The people at Outline Homes don’t like clutter either, specifically the clutter (and waste) that comes with tearing down and replacing a mature home like this one. Brittany and Brett Finnie flipped their first home as a side project, then eventually teamed up with friends Hayley Lattimore and Garrett Saidman to incorporate their sustainable interior design-build business, which also does renovation work.
When the bones in homes like Chung and Phang’s were built, high-quality materials were cheaper, Brett says, and some foundations were poured twice as thick as they are today. “A lot of the homes that we work on are old growth fir homes, which means that the wood is extremely dense and doesn’t move as much. These homes have already stood the test of time. We’re working on one now that is 100 years old — it’s seen ground movement and settling, and every kind of storm thrown at it, and it’s still standing. So it’s definitely proven itself.”

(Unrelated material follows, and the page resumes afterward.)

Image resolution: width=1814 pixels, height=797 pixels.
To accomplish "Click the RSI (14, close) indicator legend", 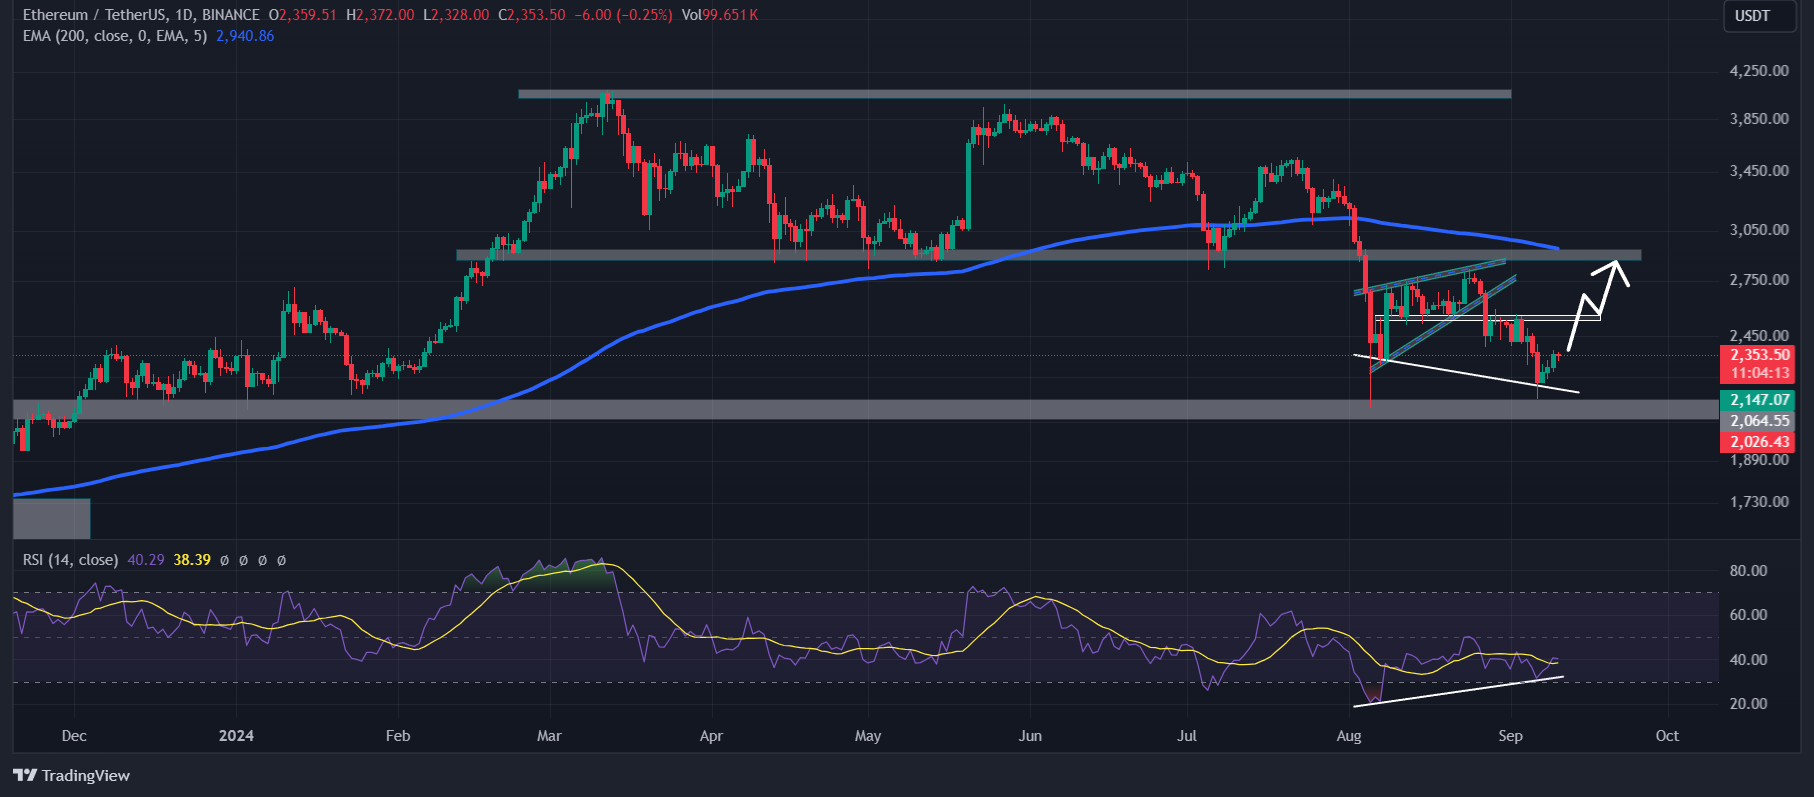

The company proved itself with this home. By today’s cookie-cutter standards, the home, and the pie-shaped lot it sits on, are uniquely laid out. But people in the ‘60s apparently really liked their separate spaces, so some walls — specifically the one that would have separated us from the kitchen during our pre-tour talk — had to come down. They then raised the roof and added skylights to the newly vaulted ceiling, and replaced the dated backsplash with a large, rectangular window. This ensures it will never go out of style and, along with the large front windows, naturally lights the massive island from three sides (Chung says it’s great for entertaining but can be “a lot” to clean).
The biggest change by far was the main bedroom. For some reason, in the bizzarro ‘60s, it was in the front, where the living room is now, immediately to the right of anyone who walked in the front door. Assuming they didn’t stop and snoop, a visitor would then have to walk through the main floor, down the hall and past the kitchen to reach the dining room. Outline Homes flipped it completely.
“We realized that the priority for the potential buyer of the home was to have a sanctuary as a primary bedroom,” Brittany says. “We were able to keep the en suite relatively close to where it used to be, but then flip the main bedroom over there.”
Now, visitors can remain in the open areas of the house, where they belong, while Chung and Pham enter their sanctuary through the remodeled en suite (“the double waterfall showers are a timesaver,” Pham says), then take two steps down into their sunken bedroom that makes use of the existing skylights and new back patio door. “It’s so nice because in the morning, we just open the door for the dogs and they’re off.”
As we stand on the newly built, wrap-around back patio, watching Toffee and Oreo frolic in the large mature yard, Pham points to a shed in the back, untouched by Outline Homes.
“I think it used to be a kid’s playhouse,” she says.
Chung smiles. “That’s coming next.” And maybe some clutter, too.